**Reading passage:**
■ ■ ■

I hate being asked, “Where do you work?” when meeting someone. Whether I have a job, am a student, or am not working the question seems to imply that a job is the most important part of a person’s life. In some ways our jobs are central to who we are. For many people, jobs are a means to an end. We are not always passionate about our work and it does not always reflect who we are. “What do you do?” is a better question, but even that implies that it is somehow necessary for a person to “do something” which is beneficial to others. Doing important work is worthwhile and has its place; I wonder if we might be able to ask a different question instead.

When I meet someone I like to ask them something like, “How do you fill your days?” Asking in this way about what the person does takes the focus off of work and allows them to explain what their priorities are in life. I’m sure there is a better way to ask the question, but the answers I get are usually more interesting than asking where someone works. In some ways it is more important for us to be concerned with how we fill our entire day than what we do while we are “on the clock.” Do we define our lives by our family relationships, by our social groups, by our hobbies, by our passions, or by the work that we are paid to do? There is not a correct answer here; it is important to realize that each person has the right to define the meaning of their own life.

■ ■ ■

**Data extract:**
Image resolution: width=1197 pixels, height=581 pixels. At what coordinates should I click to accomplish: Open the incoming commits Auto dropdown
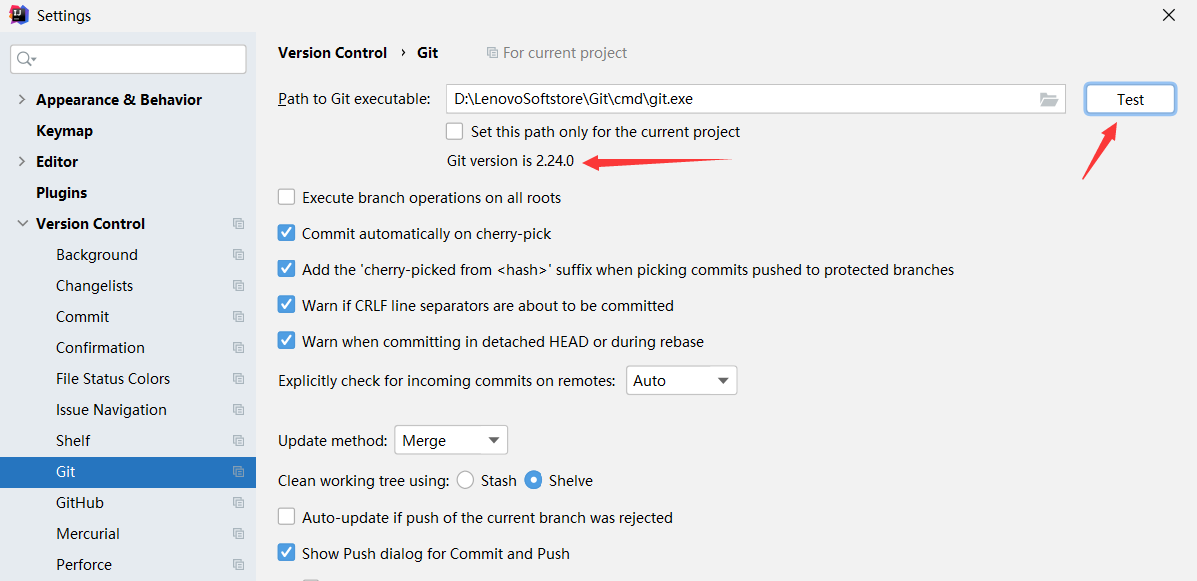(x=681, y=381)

■ ■ ■

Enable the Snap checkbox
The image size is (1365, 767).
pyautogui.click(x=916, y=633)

■ ■ ■

In the passage about asking people where they work, what question does the writer like to ask when meeting someone?

"How do you fill your days?"